## Start

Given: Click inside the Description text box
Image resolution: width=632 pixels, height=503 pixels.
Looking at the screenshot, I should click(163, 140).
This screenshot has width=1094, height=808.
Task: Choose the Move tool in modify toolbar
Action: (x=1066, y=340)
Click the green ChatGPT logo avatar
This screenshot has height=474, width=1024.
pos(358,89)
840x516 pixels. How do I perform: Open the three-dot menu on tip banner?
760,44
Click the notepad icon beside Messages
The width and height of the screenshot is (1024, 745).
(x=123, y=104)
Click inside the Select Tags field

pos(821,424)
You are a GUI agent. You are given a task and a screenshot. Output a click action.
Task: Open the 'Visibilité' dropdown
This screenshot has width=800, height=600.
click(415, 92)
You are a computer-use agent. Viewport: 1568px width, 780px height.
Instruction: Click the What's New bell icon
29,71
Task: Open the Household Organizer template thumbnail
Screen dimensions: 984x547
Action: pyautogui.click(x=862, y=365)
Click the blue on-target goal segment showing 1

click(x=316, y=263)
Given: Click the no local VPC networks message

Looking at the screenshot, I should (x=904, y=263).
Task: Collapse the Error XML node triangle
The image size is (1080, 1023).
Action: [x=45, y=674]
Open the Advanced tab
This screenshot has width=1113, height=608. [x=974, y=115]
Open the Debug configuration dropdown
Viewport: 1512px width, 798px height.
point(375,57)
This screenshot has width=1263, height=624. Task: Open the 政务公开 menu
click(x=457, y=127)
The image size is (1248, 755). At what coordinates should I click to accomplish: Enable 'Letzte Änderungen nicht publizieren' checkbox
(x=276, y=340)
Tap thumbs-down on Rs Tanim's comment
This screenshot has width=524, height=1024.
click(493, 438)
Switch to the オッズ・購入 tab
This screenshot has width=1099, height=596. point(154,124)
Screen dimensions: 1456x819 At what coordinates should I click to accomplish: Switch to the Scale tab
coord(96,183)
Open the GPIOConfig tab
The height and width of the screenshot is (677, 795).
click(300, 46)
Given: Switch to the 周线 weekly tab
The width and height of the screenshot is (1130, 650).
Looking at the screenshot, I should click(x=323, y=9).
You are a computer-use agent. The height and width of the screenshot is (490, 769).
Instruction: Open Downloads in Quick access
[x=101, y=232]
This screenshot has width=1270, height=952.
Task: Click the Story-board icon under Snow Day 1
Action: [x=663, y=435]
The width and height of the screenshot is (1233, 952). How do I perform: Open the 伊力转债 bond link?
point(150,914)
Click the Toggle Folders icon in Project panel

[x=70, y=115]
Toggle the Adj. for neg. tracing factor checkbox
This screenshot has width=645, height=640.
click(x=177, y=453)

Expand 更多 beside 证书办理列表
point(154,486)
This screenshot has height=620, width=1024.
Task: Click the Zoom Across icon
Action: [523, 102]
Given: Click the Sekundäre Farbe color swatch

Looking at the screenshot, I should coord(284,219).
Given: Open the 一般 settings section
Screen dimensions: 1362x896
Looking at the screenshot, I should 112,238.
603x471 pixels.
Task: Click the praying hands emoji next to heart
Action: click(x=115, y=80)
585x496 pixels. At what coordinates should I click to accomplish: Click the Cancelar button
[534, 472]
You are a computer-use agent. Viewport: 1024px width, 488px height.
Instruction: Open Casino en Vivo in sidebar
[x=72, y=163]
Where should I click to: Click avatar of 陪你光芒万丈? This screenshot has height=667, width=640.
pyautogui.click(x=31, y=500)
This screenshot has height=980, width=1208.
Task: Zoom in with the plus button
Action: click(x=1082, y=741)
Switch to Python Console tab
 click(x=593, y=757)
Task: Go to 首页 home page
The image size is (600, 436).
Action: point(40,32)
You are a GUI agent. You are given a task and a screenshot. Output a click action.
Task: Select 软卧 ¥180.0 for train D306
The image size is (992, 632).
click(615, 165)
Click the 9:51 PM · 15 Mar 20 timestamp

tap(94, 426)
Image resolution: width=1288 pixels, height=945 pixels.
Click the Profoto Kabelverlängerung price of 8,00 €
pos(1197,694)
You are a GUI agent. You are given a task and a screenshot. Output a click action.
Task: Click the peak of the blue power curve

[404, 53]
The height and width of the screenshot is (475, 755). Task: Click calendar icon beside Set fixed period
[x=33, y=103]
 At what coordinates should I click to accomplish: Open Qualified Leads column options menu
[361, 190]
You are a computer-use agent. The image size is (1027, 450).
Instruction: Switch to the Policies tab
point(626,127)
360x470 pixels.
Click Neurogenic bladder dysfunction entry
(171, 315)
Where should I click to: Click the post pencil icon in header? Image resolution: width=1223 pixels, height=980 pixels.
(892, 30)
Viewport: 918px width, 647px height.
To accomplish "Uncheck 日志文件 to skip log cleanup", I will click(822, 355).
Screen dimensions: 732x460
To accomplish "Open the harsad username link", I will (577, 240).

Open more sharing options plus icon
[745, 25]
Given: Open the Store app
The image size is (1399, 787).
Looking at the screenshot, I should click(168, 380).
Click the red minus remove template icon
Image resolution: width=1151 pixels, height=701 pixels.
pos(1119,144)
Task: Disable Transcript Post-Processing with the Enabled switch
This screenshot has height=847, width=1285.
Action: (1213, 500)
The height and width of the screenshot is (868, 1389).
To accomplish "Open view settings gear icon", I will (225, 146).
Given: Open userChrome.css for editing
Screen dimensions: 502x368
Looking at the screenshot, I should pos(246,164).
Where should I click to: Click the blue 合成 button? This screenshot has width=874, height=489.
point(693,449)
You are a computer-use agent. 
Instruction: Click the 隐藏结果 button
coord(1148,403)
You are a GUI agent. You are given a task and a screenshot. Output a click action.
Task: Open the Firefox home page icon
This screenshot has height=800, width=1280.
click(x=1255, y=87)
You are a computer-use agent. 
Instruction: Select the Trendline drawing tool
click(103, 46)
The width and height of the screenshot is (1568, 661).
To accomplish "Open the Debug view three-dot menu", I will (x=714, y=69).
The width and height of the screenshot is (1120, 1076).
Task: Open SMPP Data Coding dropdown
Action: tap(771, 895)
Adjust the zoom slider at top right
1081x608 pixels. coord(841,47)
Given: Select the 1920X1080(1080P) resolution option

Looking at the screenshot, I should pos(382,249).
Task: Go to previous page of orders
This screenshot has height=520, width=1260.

## End

● **EXERCISE DIRECTIONS**
Count the lines in the items above that contain the string "computer", matching case exactly, and reply with the number alone.

● **REPLY TO THE EXERCISE**
6